Still nothing appears to have been settled. On May 12, 1865, a month after the end of the war, Kelly wrote once again, this time to the adjutant general in Washington, D.C, from Port Hudson, Louisiana, where his regiment was now encamped: “I have the honor to tender my resignation … for the following reasons.

“I entered the State service of Iowa on the 25th day of April… 1861, since when I have been constantly on duty.

“My private affairs demand my immediate attention, and believing that officers who can simply enlisted for the continuance of the war can leave the Army with safety to the Country, I trust that I can be spared without injury to the service…”

Major J.B. McCord, now in command of the regiment, forwarded the application with the endorsement, “Respectfully forwarded and earnestly recommended.”

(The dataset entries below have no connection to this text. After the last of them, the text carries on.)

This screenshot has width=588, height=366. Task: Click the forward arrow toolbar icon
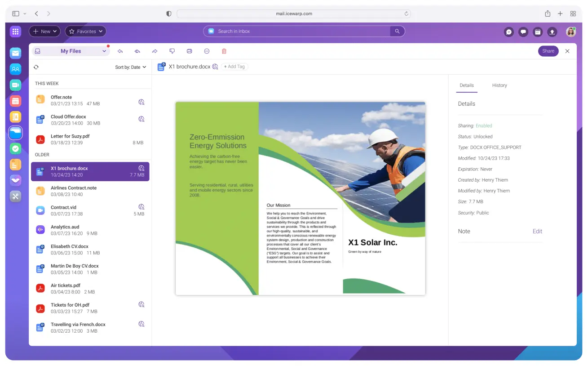coord(155,51)
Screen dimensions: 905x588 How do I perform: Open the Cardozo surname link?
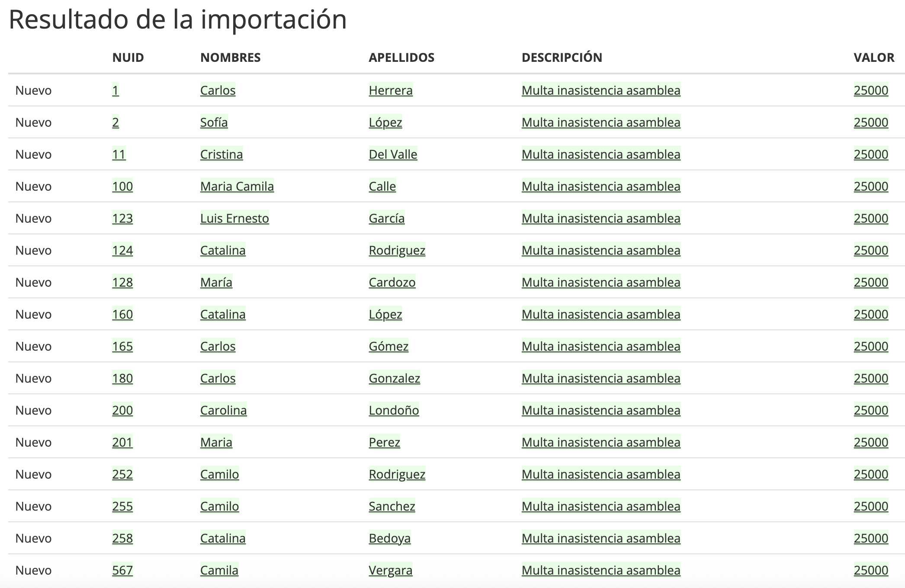392,282
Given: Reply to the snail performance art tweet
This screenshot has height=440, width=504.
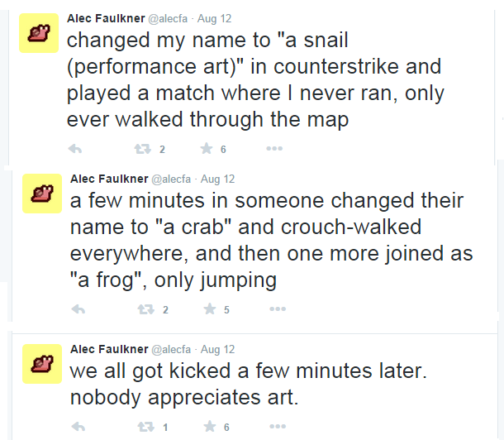Looking at the screenshot, I should click(x=76, y=149).
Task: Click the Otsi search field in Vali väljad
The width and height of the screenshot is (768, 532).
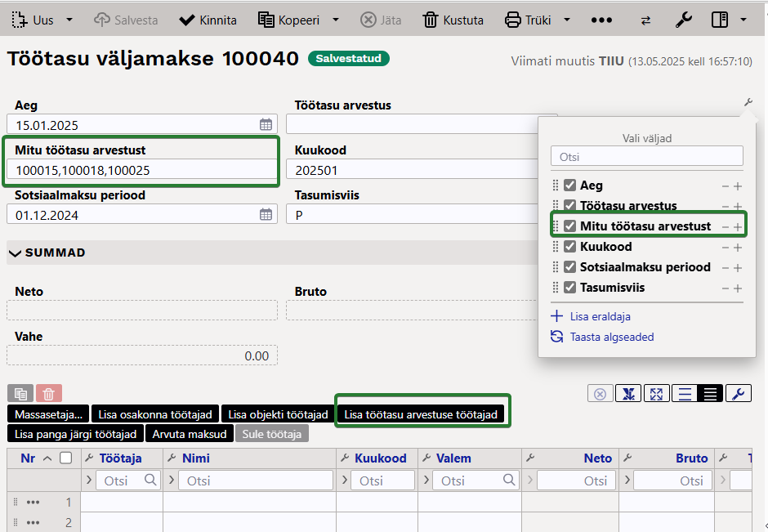Action: 646,157
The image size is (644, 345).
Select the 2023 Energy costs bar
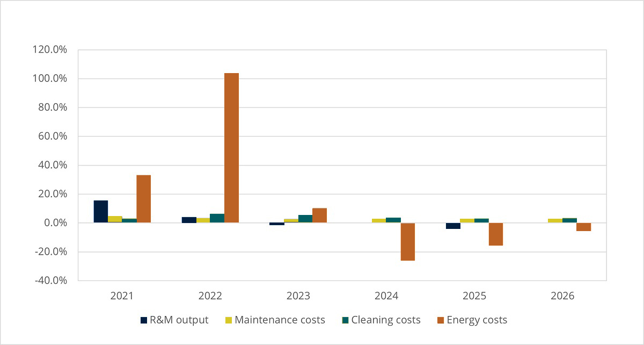(x=319, y=215)
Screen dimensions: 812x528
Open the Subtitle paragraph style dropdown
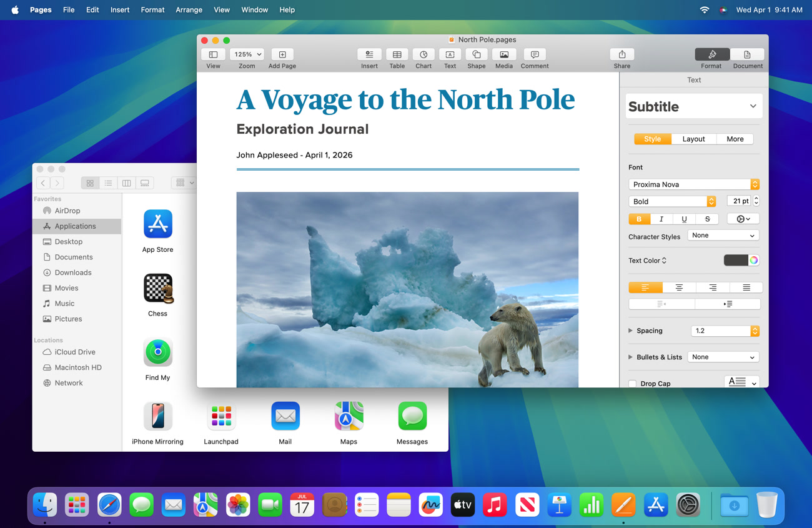pyautogui.click(x=693, y=107)
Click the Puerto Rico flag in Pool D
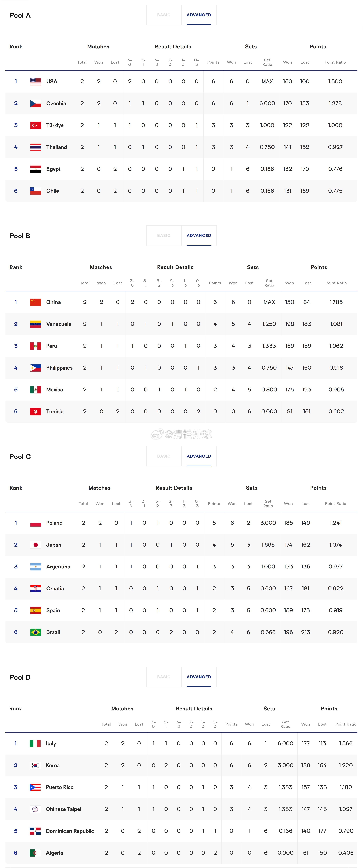363x868 pixels. (35, 787)
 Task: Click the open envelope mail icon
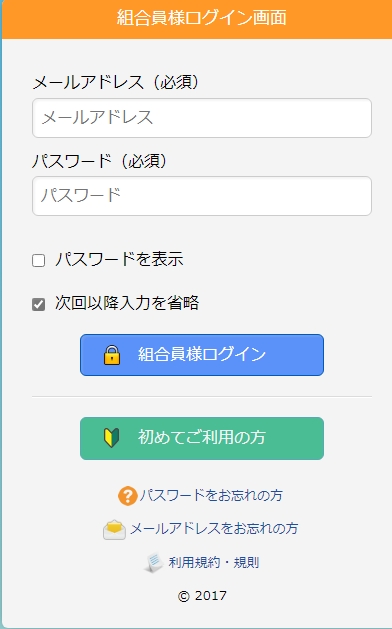114,530
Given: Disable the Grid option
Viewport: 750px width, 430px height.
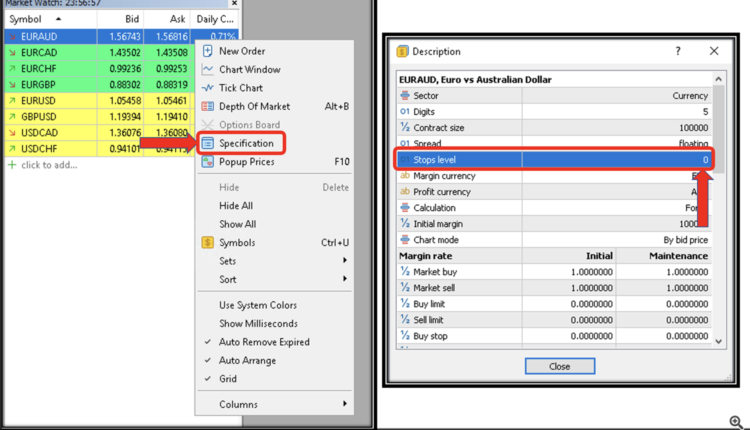Looking at the screenshot, I should click(x=228, y=379).
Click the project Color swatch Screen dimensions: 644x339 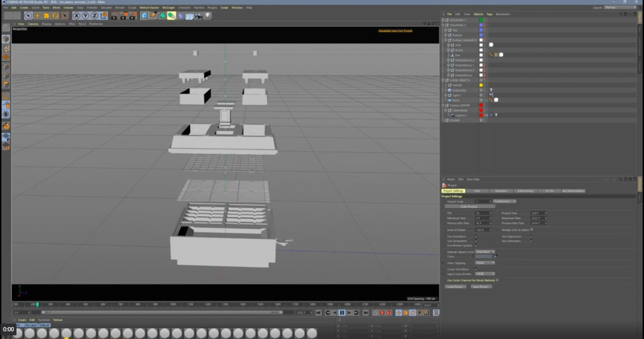pyautogui.click(x=483, y=256)
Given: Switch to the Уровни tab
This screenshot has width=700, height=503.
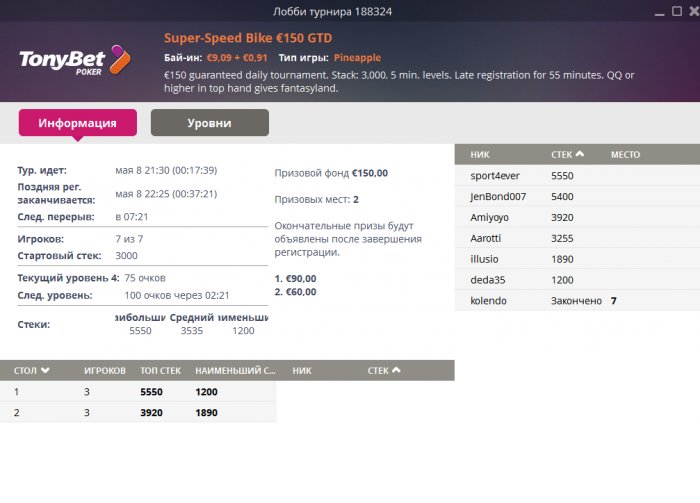Looking at the screenshot, I should click(x=209, y=123).
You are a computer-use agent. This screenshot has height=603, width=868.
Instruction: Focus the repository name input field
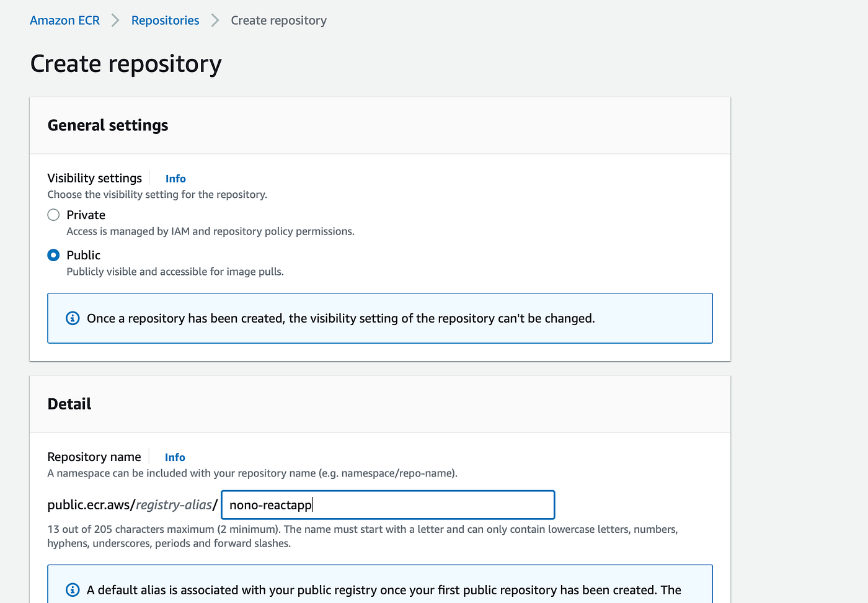pos(388,505)
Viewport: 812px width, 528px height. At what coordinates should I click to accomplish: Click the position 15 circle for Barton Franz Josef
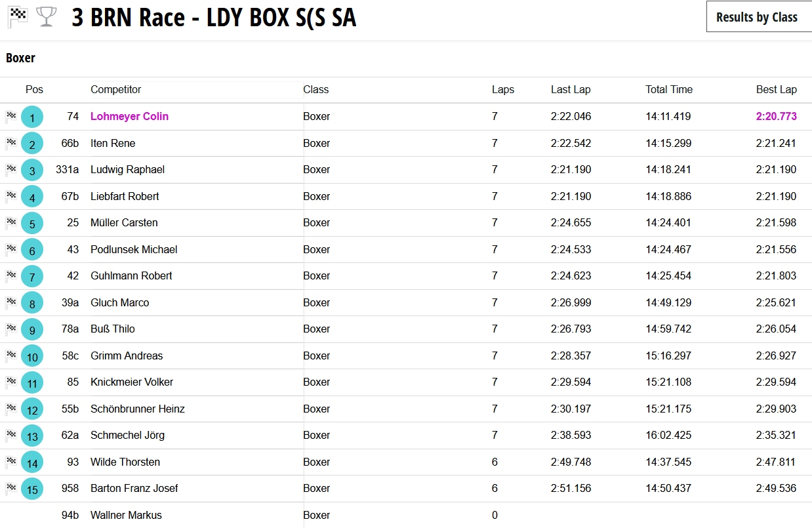[32, 489]
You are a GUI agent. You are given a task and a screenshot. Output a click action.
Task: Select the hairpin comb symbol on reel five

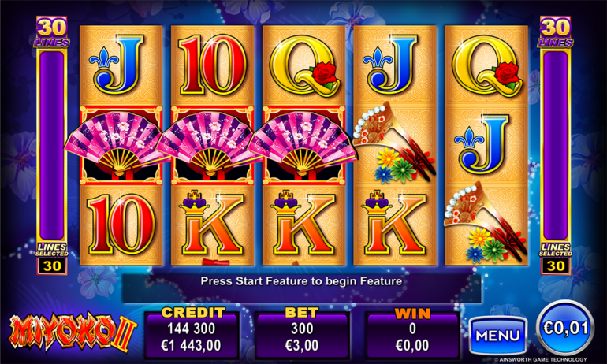pos(486,224)
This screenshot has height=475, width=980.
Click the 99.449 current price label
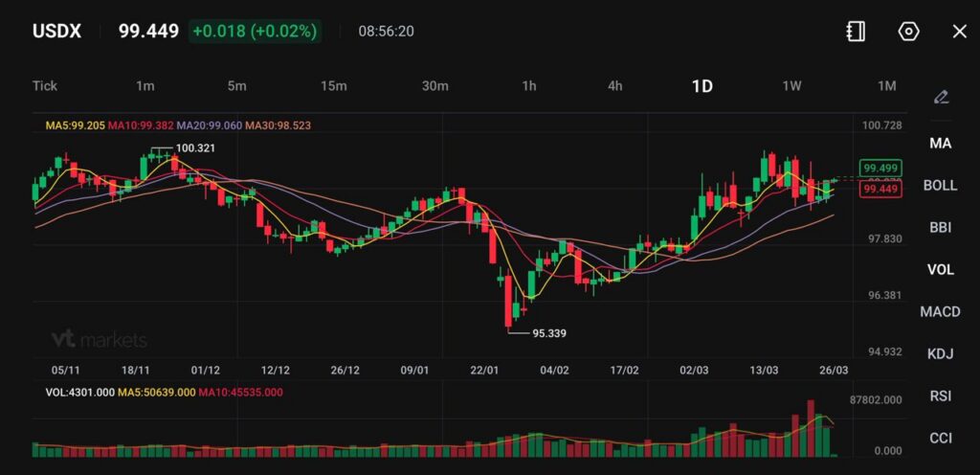[880, 190]
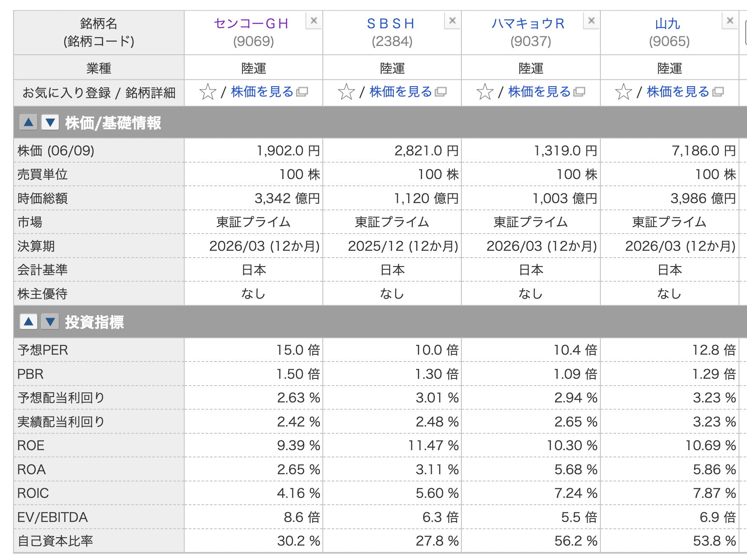This screenshot has width=747, height=560.
Task: Open センコーGH stock name link
Action: (x=251, y=24)

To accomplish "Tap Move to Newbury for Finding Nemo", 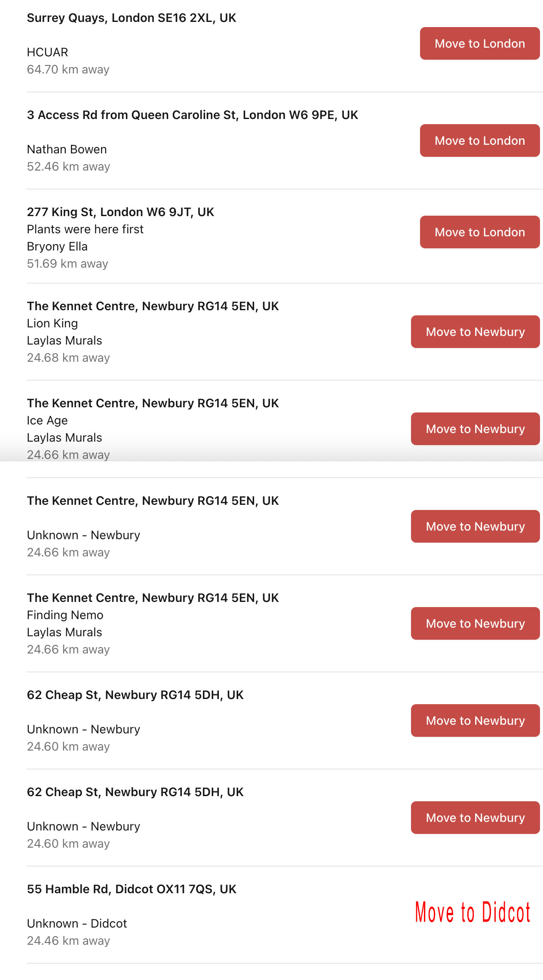I will (475, 623).
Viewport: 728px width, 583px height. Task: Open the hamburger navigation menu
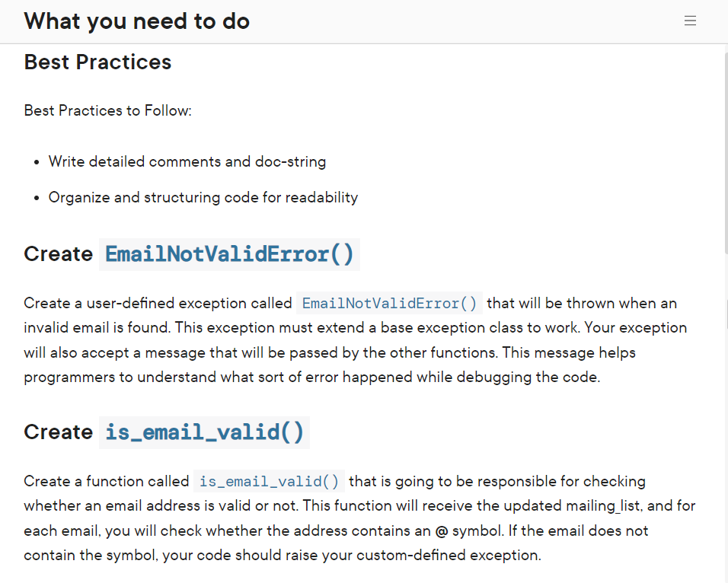(690, 21)
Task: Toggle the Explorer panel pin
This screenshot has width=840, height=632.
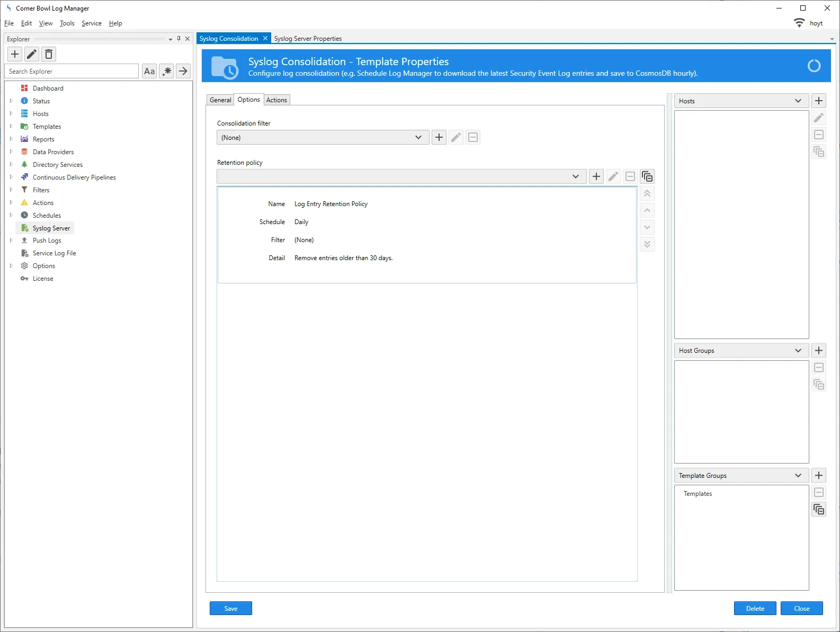Action: [x=179, y=39]
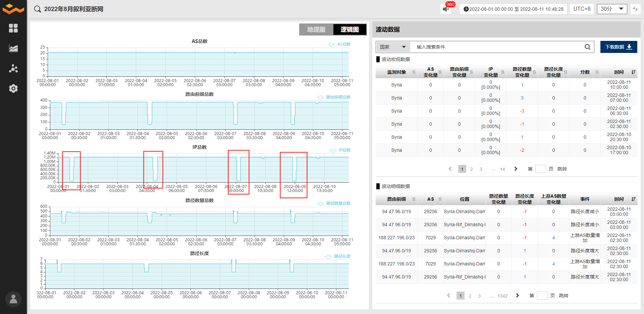The image size is (644, 314).
Task: Click the 下载数据 download button
Action: tap(619, 47)
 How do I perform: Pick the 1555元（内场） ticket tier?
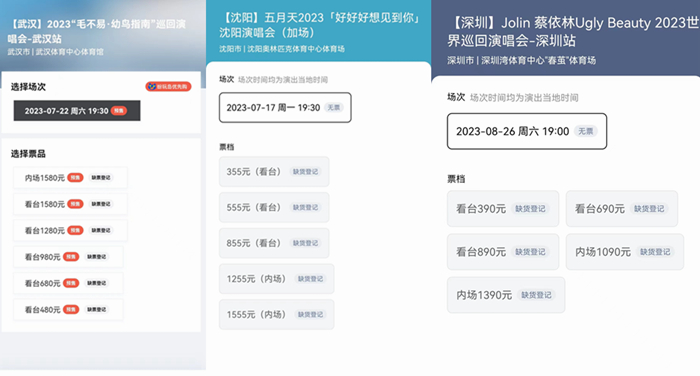(x=276, y=314)
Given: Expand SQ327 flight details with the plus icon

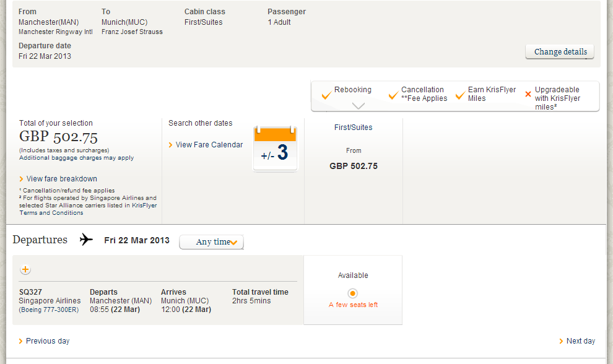Looking at the screenshot, I should coord(25,269).
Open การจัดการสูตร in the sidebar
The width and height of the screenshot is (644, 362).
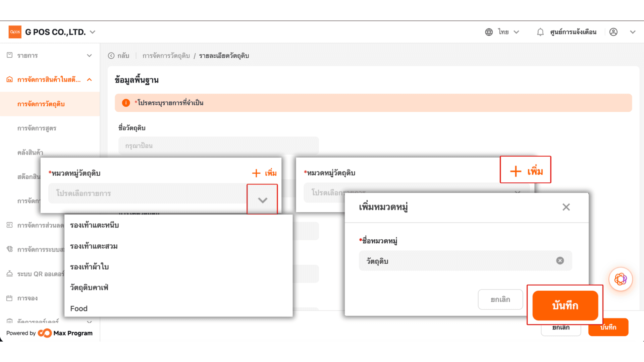(x=37, y=128)
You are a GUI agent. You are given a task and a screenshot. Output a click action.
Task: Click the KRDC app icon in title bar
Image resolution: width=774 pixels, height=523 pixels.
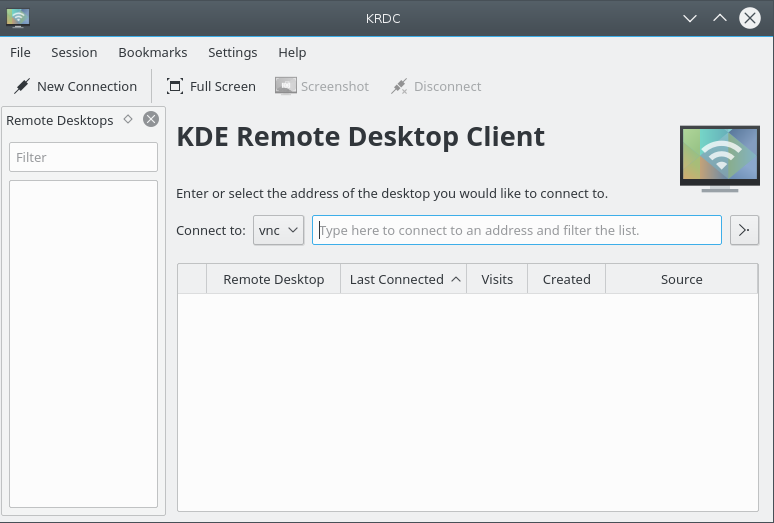(x=18, y=18)
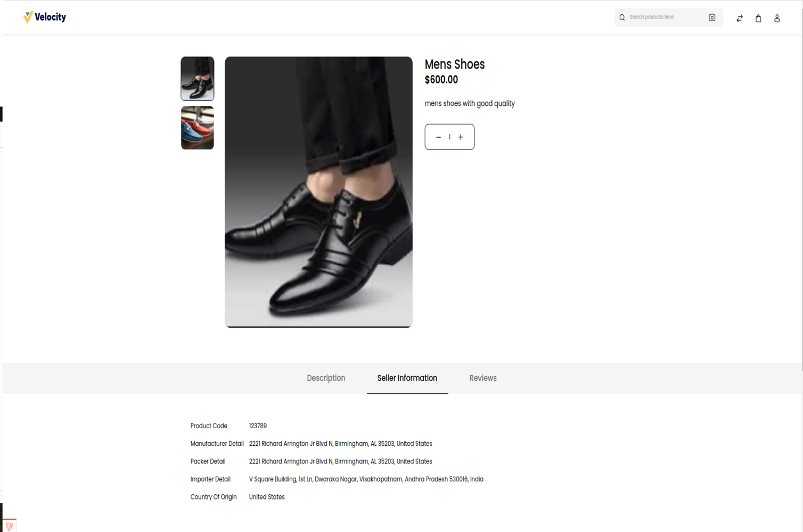The width and height of the screenshot is (803, 532).
Task: Click the quantity value field
Action: [x=449, y=137]
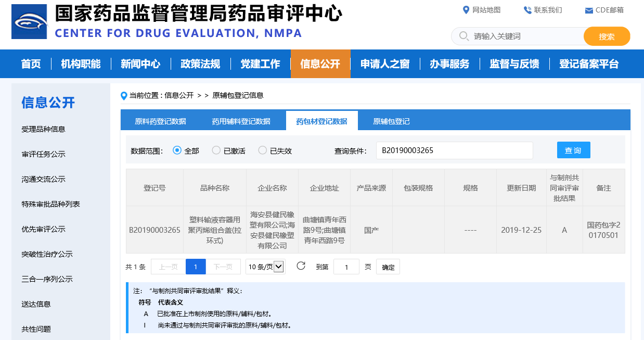Click the site map location pin icon
The image size is (644, 340).
point(466,10)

No doubt to the relief of all concerned, Special Orders No. 132 from headquarters, Department of the Gulf, May 19, 1865, announced that “1st Lieutenant H.C. Kelly … is honorably discharged [from] the military service of the United States…” Kelly returned to Chicago where he seems to have lived until his death.

The puzzle of Kelly’s early war service is only deepened by his application for a pension in 1899. This states that “he first enlisted at Cairo, Ill., Jan. 1862, as a coppersmith, and served on the U.S.S. Swallow, then to the Champion after the destruction of the Swallow, then the Sovereign. After being absent on sick furlough about six months, was assigned to the Fairplay as Asst. Engineer. Was finally discharged from the Sovereign after a service of about ten months. That he never served on the G[un] B[oat] Benton in 1862, or at any other time, but did work on the Benton, fitting pipes, &c. That he was appointed 2nd Lt. Battery G 1 st Tenn Lt Arty about Dec. 1862, and remained with said Battery until finally discharged in Feb. 1865.” Or, as Kelly stated in his 1907 pension declaration, March 1865.

In fact, there is no listing for a Henry Kelly as an assistant engineer on the U.S. Navy roster. However, a Captain Henry C. Kelly is listed in Tennessee records as commanding Co. G, 1 st Tennessee Light Artillery Battalion, which was organized November 1, 1863 and mustered out of service July and August 1865.

Kelly died from a cerebral hemorrhage on March 16, 1909, aged 71, and was buried at Rosy Hill Cemetery, Chicago. His widow Catherine lived on in Chicago until May 1919.